Batsly Adams announces two new NES projects using Arduino:
I’ve been working at a serial connection to the NES for a few months now. At first I came up with a board to try and establish a serial line to the NES through the controller port – I only made 2. They worked – but I figured that it was possible to do it without the board if I did some tricky stuff with the ATMega interrupts on the Arduino. After a few days of debugging (and cycle counting) it’s working flawlessly. The advantage of this over a software serial based approach is that the Arduino acts as a buffer that’ll hold incoming messages (up to 128 bytes) until the NES is ready to get the next one. This means that the NES is free to do other things and doesn’t need to spend time polling the controller port! The latency is extremely low – about as fast as the NES could handle – faster than the MIDI standard. The serial code is compact and easily relocatable – it works great as a replacement to any controller code. Working on a new name for this since it really just acts like a bridge between your PC and the NES. Both the ROMs and the Arduino stuff will be open source so if you have the hardware you’re ready to go!

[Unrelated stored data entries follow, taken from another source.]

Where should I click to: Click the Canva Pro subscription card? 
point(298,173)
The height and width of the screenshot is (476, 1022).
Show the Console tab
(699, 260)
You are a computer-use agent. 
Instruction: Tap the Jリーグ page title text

Right now channels 1-4 are working with no issues – MIDI files play perfectly (i just need to find the right song for a good demo)! There aren’t any effects yet – but it’s completely stable / performance worthy in the state that it’s in. I’ll be working on pitch bends / cc control in the next couple of weeks – but it’s open source so hopefully people will develop beyond that! The samples work but they are fixed- I’m working on a mapper for powerpak right now that may allow sample uploading.
What’s great about using this Arduino setup is that you can use VBlanks MIDI->serial processing app so you don’t even need to build a MIDI circuit – just use the USB cable!